A enigmática realidade casuística

Mais do que causas, precisamos de causas com ideias e ideais que as sustentem

Sempre senti que a palavra “ideologia” causa desconforto e até arrepios a quem nasceu antes do dia 9 de novembro de 1989, a noite em finalmente terminava a Guerra Fria, com a queda do Muro de Berlim.

Ouvi-la remete-me para a lembrança dos tempos em que, sendo ainda criança, olhava interrogativamente para a imagens de pessoas a tentarem ultrapassar a infelicidade desse muro, que, além de físico, era sobretudo ideológico.

Aliás, quem visita países como a Eslováquia, a República Checa ou a Hungria, pode com facilidade perceber isso mesmo e essa divisão ainda permanece viva no presente, em regimes como os da Correia do Norte ou até de Cuba.

No entanto, a Europa e as sociedades europeias mudaram e nós mudámos também e hoje corre o período em que as ideologias políticas foram substituídas pela política das causas.
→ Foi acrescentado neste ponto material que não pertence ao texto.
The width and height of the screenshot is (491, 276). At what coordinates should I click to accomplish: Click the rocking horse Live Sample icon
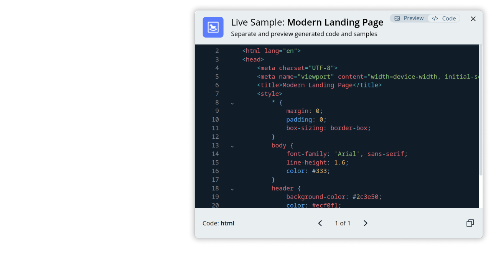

A política das causas ou politica casuística não é menos perigosa ou menos lesiva das liberdades do que a de extrema ideologia, seja ela fascista ou comunista.

Pela política das causas, impomos os nossos ideais, interesses ou até gostos pessoais a toda a comunidade onde vivemos. E para isso são criados partidos políticos, cujo principal e único objetivo é defender causas unipessoais ou de grupos sectários.

Tomemos como exemplo o Partido Brexit, de Nigel Farage, que afirma claramente que «não tem outras políticas sem ser a defesa da saída do Reino Unido da União Europeia sem qualquer acordo de saída».

E depois? Ninguém sabe. Será legítima a criação de um partido só para essa causa, sem prever o futuro, sem uma linha de orientação ideológica, seja ela de esquerda ou de direita, com a qual nós possamos concordar ou discordar, mas que nos mostra propostas de organização e planeamento que são indispensáveis para qualquer sociedade?…

Em Portugal, vamos no mesmo caminho de casuística particular, surgindo como cogumelos partidos, ainda pequenos, que tentam navegar acima de alguma “nódoa” ideológica que os mancha, mas que simultaneamente os define.

Nas últimas eleições europeias, o PURP (Partido Unido dos Reformados e Pensionistas) coloriu a campanha com reivindicações unicamente direcionadas a essa notável e essencial – e digo-o sem qualquer ironia e total respeito e sentido pleno das palavras –, mas não única, faixa etária da nossa população.

No início do mês de Junho, o conhecido “Tino de Rans” fundou o RIR (Reagir, Incluir e Reciclar; tudo verbos importantes). Ao ser questionado sobre se o partido que criou se identifica com a direita ou com a esquerda, defendeu que o RIR «é um partido 360 graus, porque o próprio nome diz incluir».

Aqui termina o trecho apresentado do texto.